Work item ->
Starting at the line that has "Navigate forward with the right arrow" and stopping after the line that has "Open Grok explain", reproduce the listing below exactly; omit everything else.

Records provided ->

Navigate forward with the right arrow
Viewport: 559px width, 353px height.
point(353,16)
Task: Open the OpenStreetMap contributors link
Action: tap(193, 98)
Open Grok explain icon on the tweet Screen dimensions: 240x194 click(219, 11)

==

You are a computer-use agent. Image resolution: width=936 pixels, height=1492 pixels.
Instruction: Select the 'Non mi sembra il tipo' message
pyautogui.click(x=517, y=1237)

==

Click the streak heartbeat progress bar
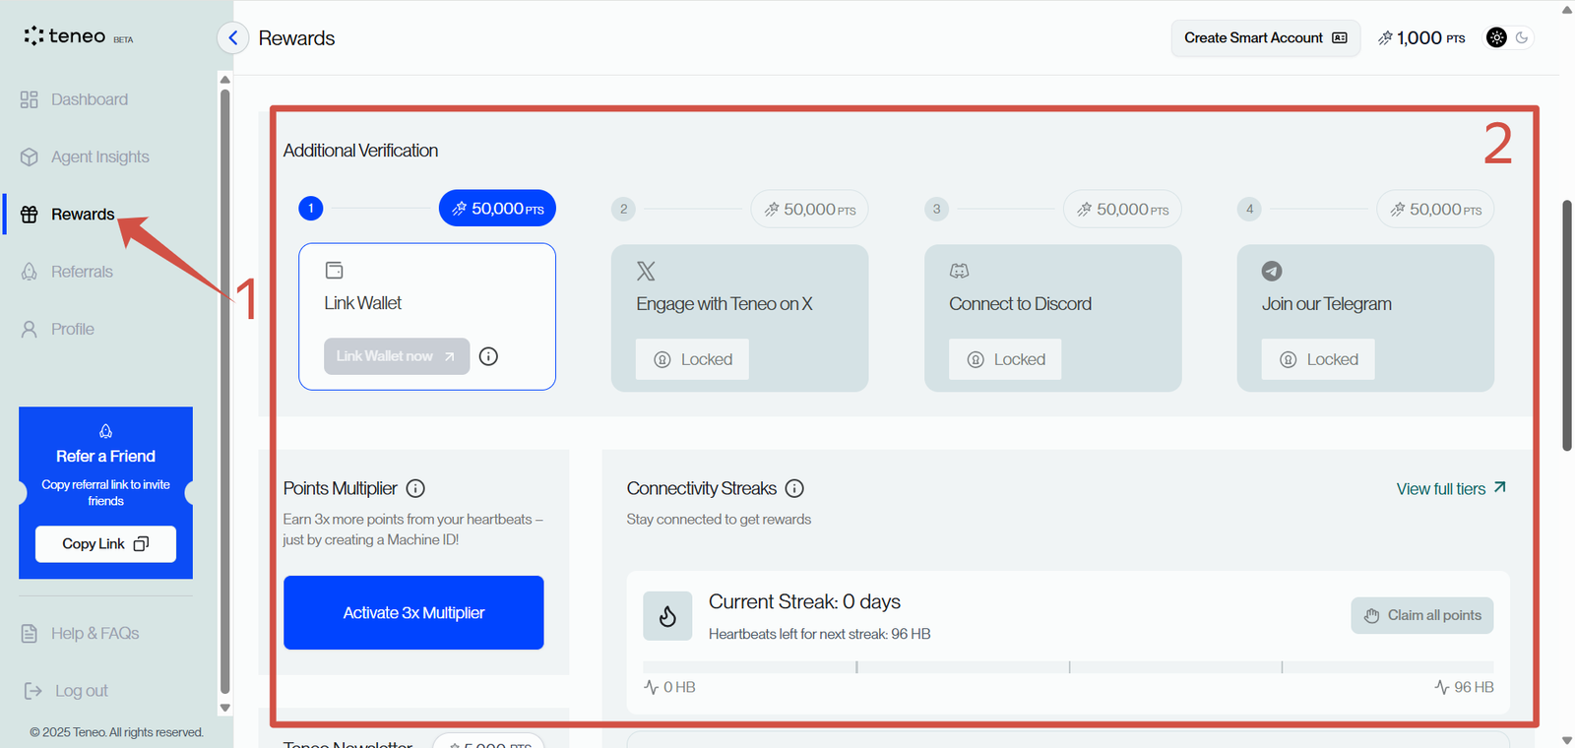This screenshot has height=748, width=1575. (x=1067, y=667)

Response area ->
Navigate forward with the right arrow
Viewport: 559px width, 353px height.
point(353,16)
Task: Open the OpenStreetMap contributors link
Action: tap(193, 98)
Open Grok explain icon on the tweet Screen dimensions: 240x194 click(219, 11)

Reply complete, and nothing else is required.